**Exercises to complete**
1. Answer from the passage on Kindle Unlimited, one line each:
(a) What does the service cost per month?
(b) How many titles does it offer?
(c) Which two startups already target the same market?
2. Repeat verbatim the stretch of the passage on Kindle Unlimited from "The program represents" through "subscription-based and all-digital.".
3. Proceed with the passage on Kindle Unlimited, starting after its last sentence.

**Passage**
So it's come to this. Amazon, the great disruptor of the publishing industry, is now disrupting itself. Because one way to look at Kindle Unlimited, Amazon's new $9.99-a-month all-you-can-eat e-book service, is as an attack on Amazon's own business model. For the heaviest consumers of Amazon's e-books, 10 bucks a month for access to 600,000 titles (a number that is sure to grow) likely represents clear savings. So Amazon is taking the chance that it could disembowel a source of its own revenue. Give Jeff Bezos credit: He stays true to his own course.

The program represents yet another win for consumers -- especially those of us who buy more books that we can ever read, and despise the guilty feelings inspired by the sight of stacked-up volumes on the bedside table. It's a market already targeted by a couple of other startups, Scribd, and Oyster, the so-called "Netflix for books." It marks the further consolidation of a clear trend: Netflix-Spotify-Kindle Unlimited -- our entire entertainment culture is becoming subscription-based and all-digital.

**Data for analysis**
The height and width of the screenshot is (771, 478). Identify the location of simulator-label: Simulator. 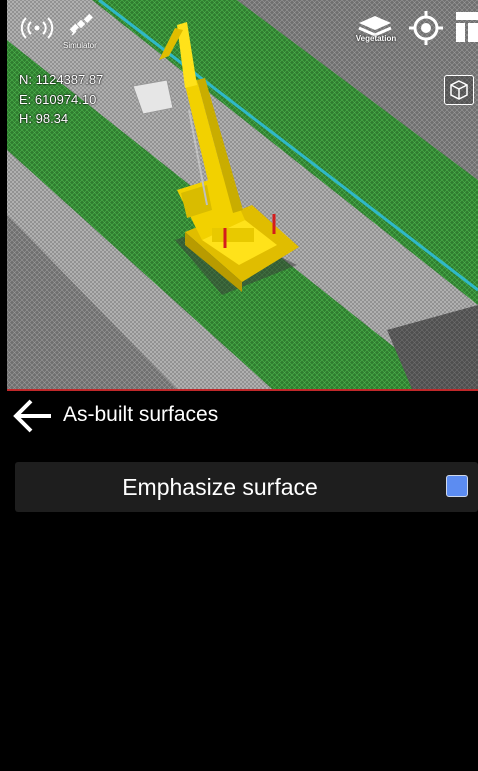
(80, 46).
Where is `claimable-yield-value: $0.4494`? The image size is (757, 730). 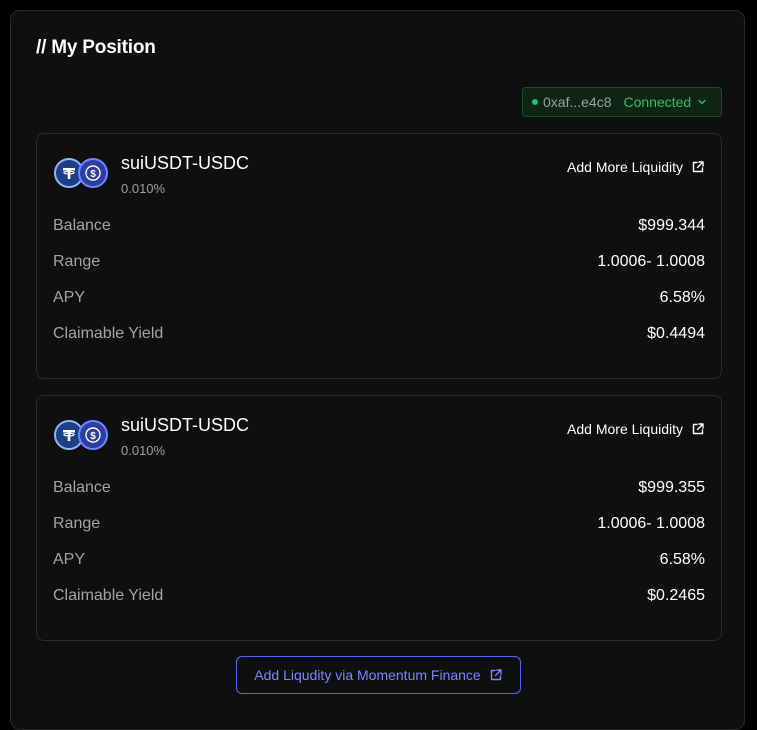
claimable-yield-value: $0.4494 is located at coordinates (676, 334).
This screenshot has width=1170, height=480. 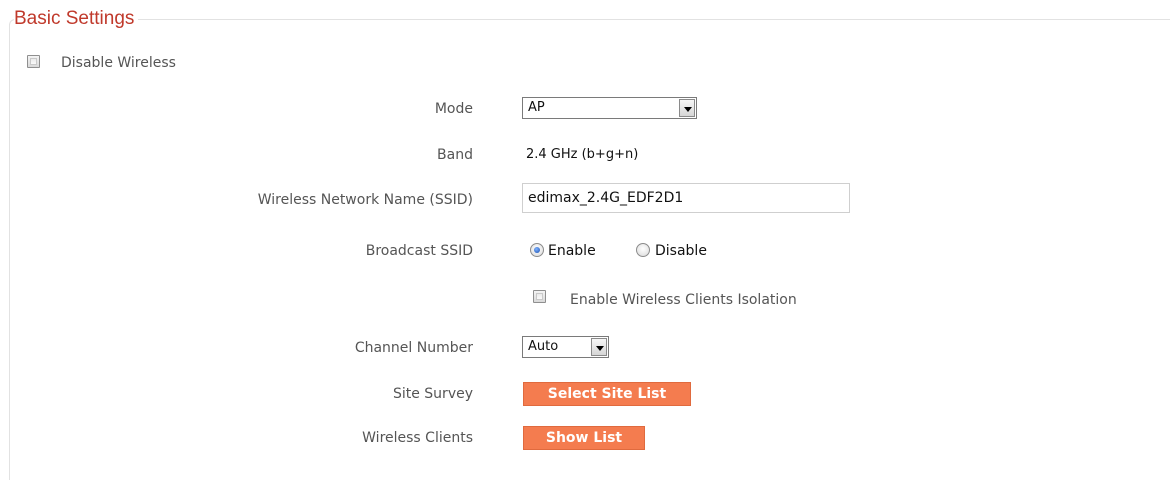 I want to click on band-value: 2.4 GHz (b+g+n), so click(x=582, y=154).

**Answers to the exercise**
1.
(a) $9.99
(b) 600,000
(c) Scribd and Oyster

2.
The program represents yet another win for consumers -- especially those of us who buy more books that we can ever read, and despise the guilty feelings inspired by the sight of stacked-up volumes on the bedside table. It's a market already targeted by a couple of other startups, Scribd, and Oyster, the so-called "Netflix for books." It marks the further consolidation of a clear trend: Netflix-Spotify-Kindle Unlimited -- our entire entertainment culture is becoming subscription-based and all-digital.

3.
But how the economics will work for writers, booksellers and old-school publishers is a much murkier question. Retail booksellers are obviously alarmed -- anything that makes it even more convenient and cheap for readers to gobble up e-books is another knife in the back of the indies and the remaining brick-and-mortar Barnes & Noble outlets.

Publishers, at least so far, seem unenthusiastic. The New York Times reports that at least three of the "big 5" -- Simon & Schuster, HarperCollins and Penguin Random House -- are not participating. It's not hard to see why -- the success of Kindle Unlimited would be just one more way for Amazon to gain even more leverage over the established publishing industry.

As for writers -- exactly how they will be compensated under Kindle Unlimited is a bit mysterious. Amazon's preexisting Kindle Loan Library creates a general fund in which writers get a "share" of the total, based on how many readers they attract. How big that share could get, and what kind of cut Amazon takes, is unclear.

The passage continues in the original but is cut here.